En el World Marathon Challenge participan muchas mujeres. FUERA DEL ÁREA
En el World Marathon Challenge participan muchas mujeres. FUERA DEL ÁREA

A pesar de los modestos inicios, Meriem se preparó a conciencia, llegando a correr hasta 230 kilómetros semanales, con solo un día de descanso, y sin molestias musculares. En lugar de optar por la "versión light" del desafío — siete medios maratones — se lanzó a por el reto completo, impulsada por su fortaleza mental.


En aquella edición de 2019, la clasificación femenina la lideró la británica Susannah Gill, quien estableció un nuevo récord con un tiempo total de 24:17:06. Le siguieron la danesa Kristina Madsen y la francesa Stephanie Gicquel. El mérito lo tuvo la española Achab, ya que quedó en el cuarto puesto con tan solo dos años corriendo de forma regular.


La carrera: una vuelta al mundo corriendo

El World Marathon Challenge nació como un reto personal del irlandés Richard Donovan, quien en 2012 completó los siete maratones en los siete continentes en cuatro días, 22 horas y tres minutos, utilizando vuelos regulares. Posteriormente, profesionalizó el evento como una competición de élite, que hoy en día incluye un avión privado exclusivo para los participantes, garantizando los traslados con la mayor precisión logística posible.


El recorrido típico es una vuelta al mundo atlética que arranca en la Antártida (Base Polar rusa Novo), con temperaturas de hasta siete grados bajo cero y terreno de nieve suelta. El segundo destino es Sudamérica (normalmente en Punta Arenas, Chile), un maratón en condiciones más templadas; esto cambia con el tercer continente, América del Norte (habitualmente en Miami, Estados Unidos), donde se encuentran con la dificultad del clima cálido y húmedo, lo que puede provocar golpes de calor en los corredores.

El cartel del World Marathon Challenge. WORLD MARATHON CHALLENGE
El cartel del World Marathon Challenge. WORLD MARATHON CHALLENGE

El cuarto maratón es en Europa, que puede ser en Madrid, Lisboa o Londres, es decir, en alguna capital europea. Generalmente, se trata de un recorrido urbano. En África los corredores suelen visitar Marruecos, con posibles condiciones de calor seco; y para terminar el desafío, los maratonianos visitan Asia (por ejemplo, Dubái o Doha), donde el calor puede ser extremo, por lo que muchas veces se corre de noche, y Oceanía (normalmente Sídney o Perth, Australia), donde los 'runners' llegan cansados, pero dispuestos a hacer un cierre épico.


Los atletas recorren más de 50.000 kilómetros en vuelos, que suman más de 60 horas en el aire, y disponen de 168 horas (siete días) para completar los siete maratones, es decir, 295 kilómetros de competición en una semana. Todo esto implica lidiar con descompensaciones horarias (jet lag), cambios térmicos extremos, vuelos largos, sueño interrumpido y alimentación precaria: “Solo comíamos bandejas de avión con pollo masala o lasaña con queso. Muchos acabamos con serios problemas estomacales, yo incluida”, relató Achab.

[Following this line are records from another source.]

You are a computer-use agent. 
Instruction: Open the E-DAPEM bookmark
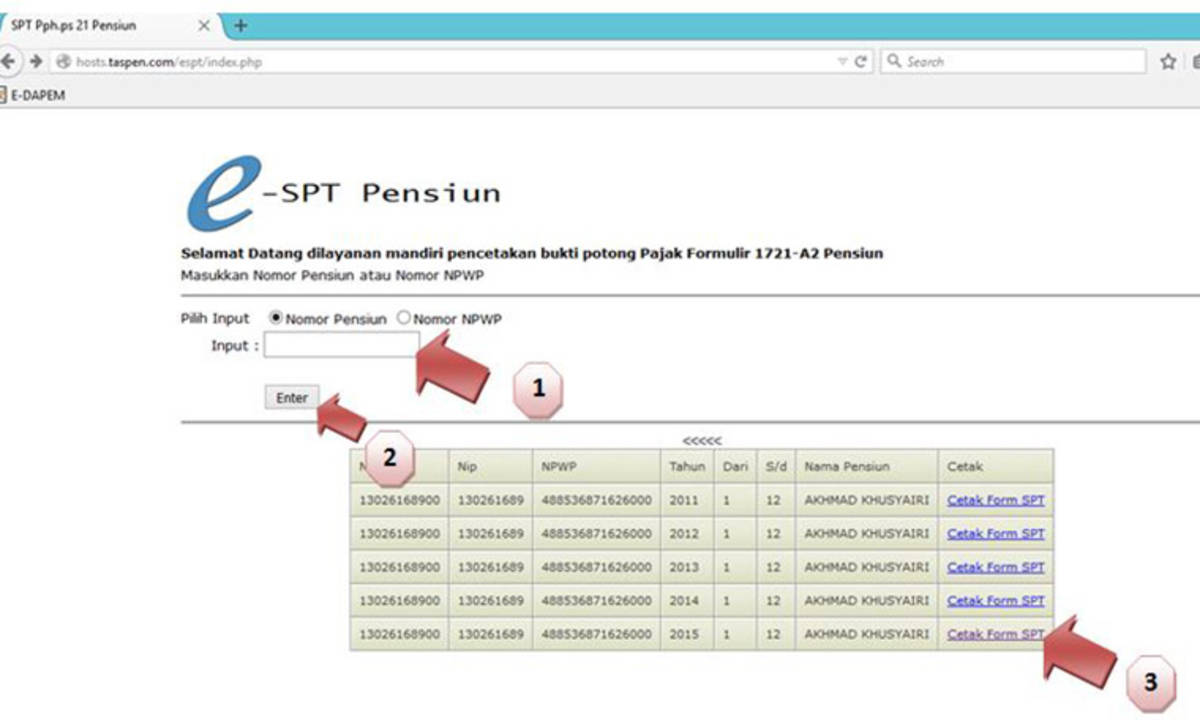(x=36, y=95)
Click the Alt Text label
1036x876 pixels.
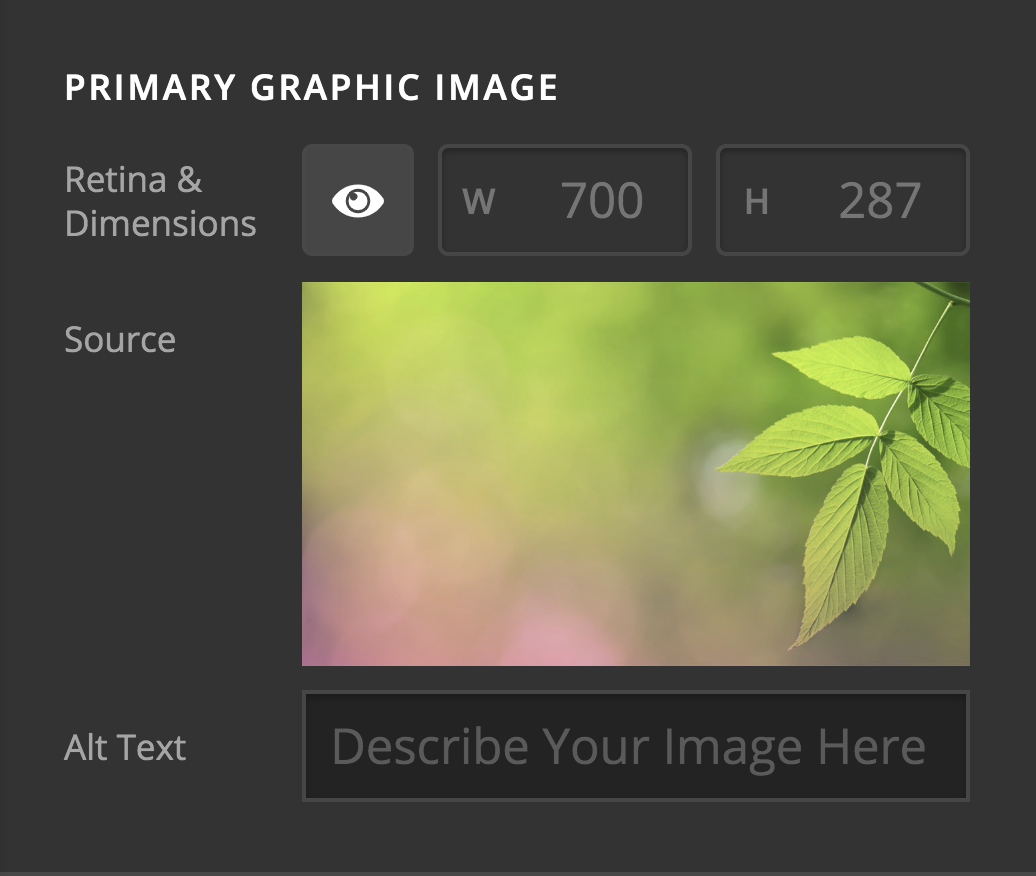[124, 746]
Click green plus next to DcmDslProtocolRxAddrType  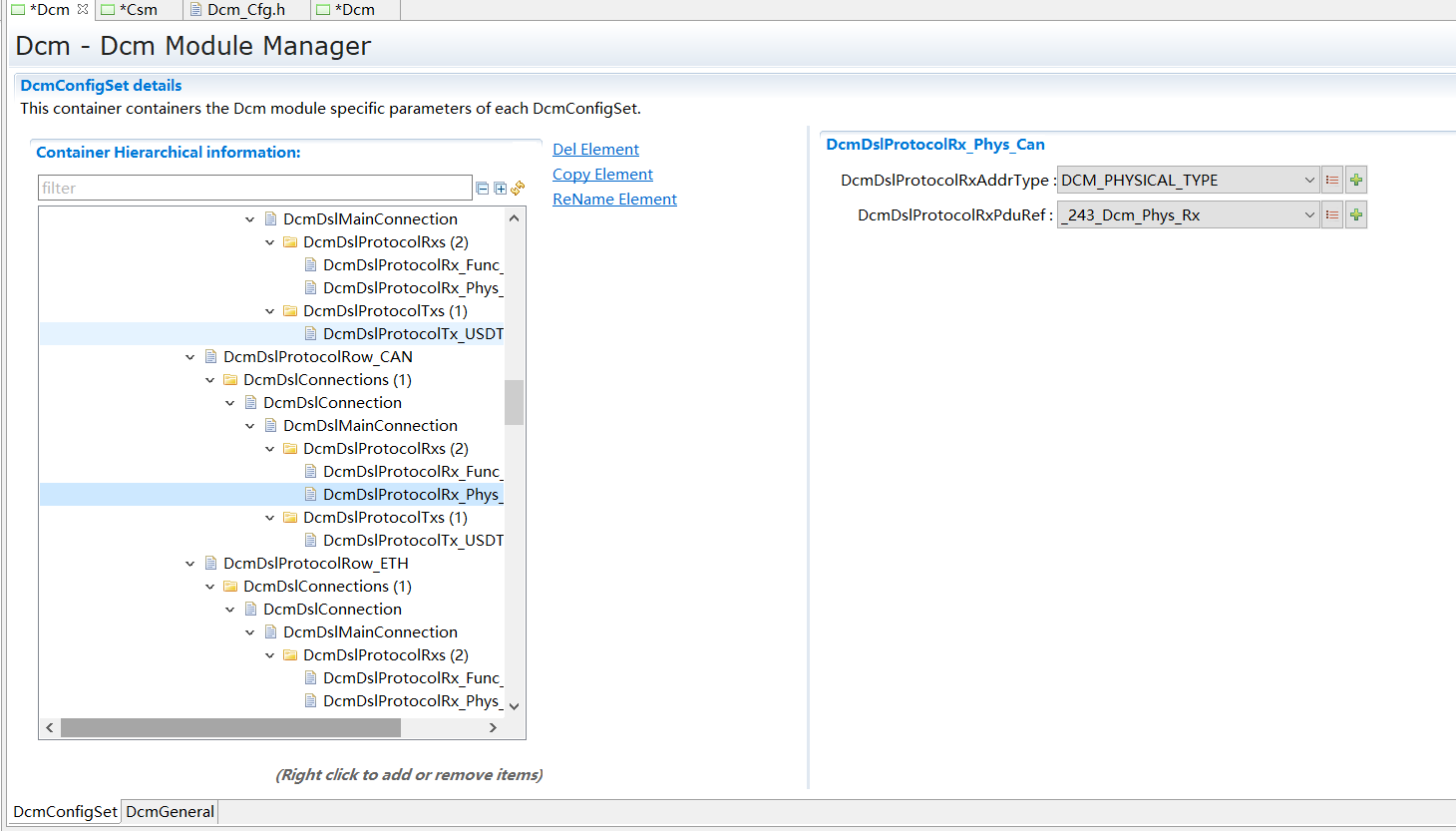click(1355, 180)
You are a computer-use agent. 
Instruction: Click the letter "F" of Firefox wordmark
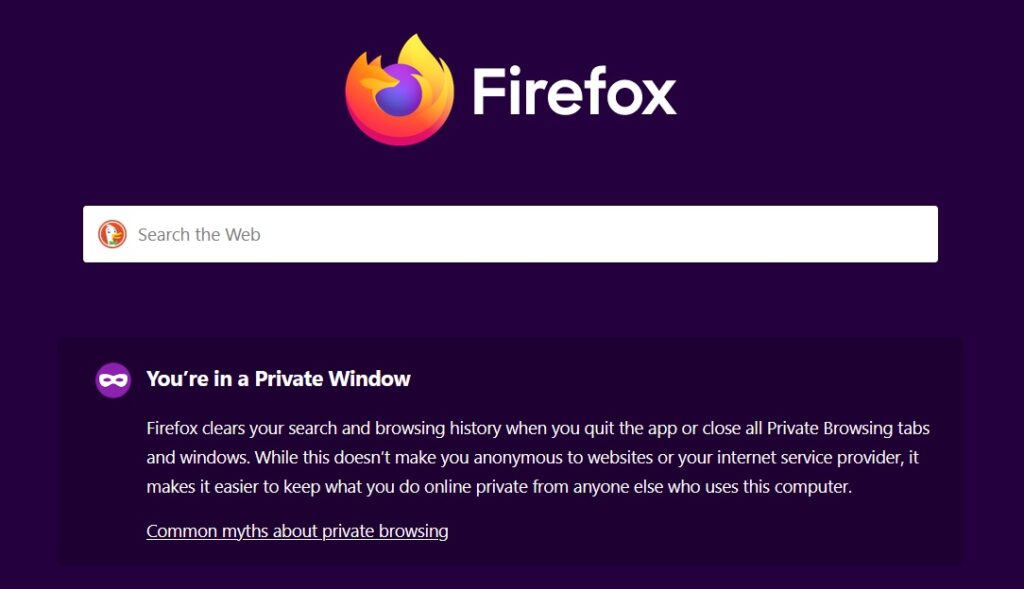tap(490, 92)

El World Marathon Challenge no es solo una prueba para las piernas, sino un viaje de autoconocimiento que empuja al límite el cuerpo y la mente. Atletas como Verdeliss o Meriem Achab han demostrado que, más allá de los cronómetros y las clasificaciones, lo que define a los grandes corredores es su capacidad de sobreponerse a lo inverosímil. Porque lo que realmente se pone a prueba no son los músculos, sino la determinación. Y en ese terreno, estas mujeres ya corren en otra liga.